The Wichita tribe is a group of American Indians indigenous to the part of the United States that has become northern Texas and southern Oklahoma. An influx of Europeans to these regions drove the Wichita tribe north to the state of Kansas, where the city of Wichita bears its name. The majority of Wichita people have since moved back to the state of Oklahoma.
Archaeologists have uncovered artifacts and other scientific data that show that the Wichita tribe relied on a blend of agriculture, fishing and hunting and gathering for their subsistence. The tribe members tended to build villages on the upper part of rivers so that they could keep an eye on their crops down below them in the floodplains. Some of the crops grown by the Wichita tribe included corn, squash, beans and sunflowers. The foods the tribe gathered from the surrounding land were walnuts, hackberries and plums. Remains uncovered during archaeological digs suggest that the Wichita tribe hunted bison, elk, deer and pronghorn antelope dog.

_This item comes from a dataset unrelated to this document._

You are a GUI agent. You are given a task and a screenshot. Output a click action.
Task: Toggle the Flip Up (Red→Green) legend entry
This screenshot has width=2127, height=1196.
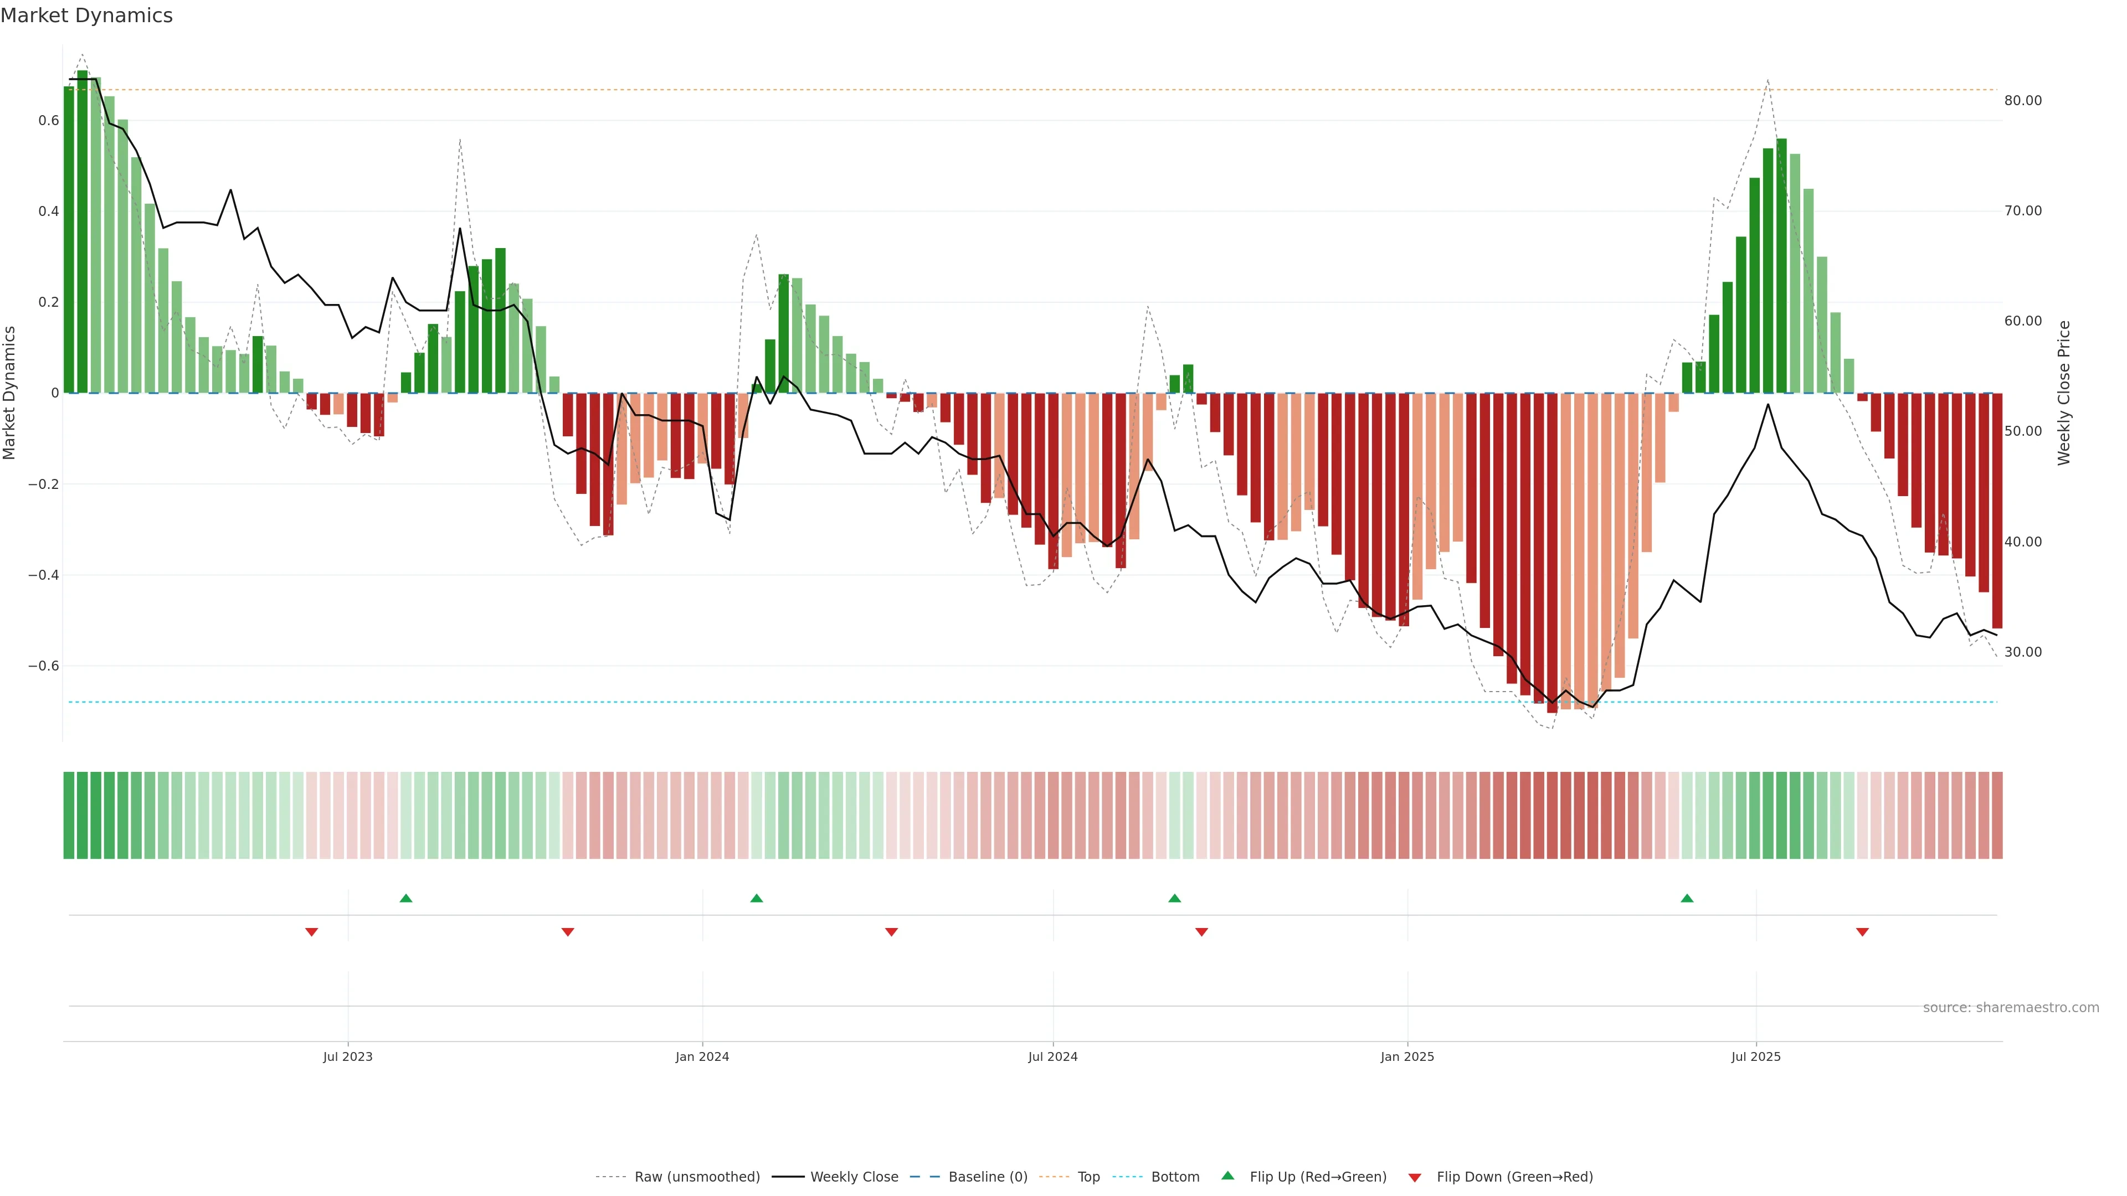click(x=1318, y=1177)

The Wichita tribe built tall, cone-shaped houses thatched with grass. When the men left the village to hunt for long stretches of time, they erected temporary shelters called tipis out of bison hide. Unlike some other Native American tribes of the era, the Wichita were not prone to migration. They traditionally used tipis only for transitory purposes.
Men in the Wichita tribe tended to wear breechcloths, which are long, rectangular swaths of tanned deer hide, cloth or an animal’s fur. Breechcloths are placed between the legs and folded over a belt, allowing the flaps to fall over the man’s front and back. The women normally wore skirts that wrapped around their body and poncho tops made from woven fiber and deer hide. Both men and women liked to adorn themselves with earrings, beads and moccasins.
The Wichita differed from some other American Indian tribes in that they did not put on long headdresses. Wichita men would typically wear a Mohawk-style haircut or would shave their heads, leaving scalplock, a lock of hair on the crown of the head. Warriors in the tribe often added some flair to their hairstyle with a colorful porcupine roach. The women in the Wichita tribe mainly let their hair grow long so they could braid it or arrange it into a bun. Tribal tattoos were also a part of the Wichita tribe’s culture, as was painting their faces for religious ceremonies and other meaningful events.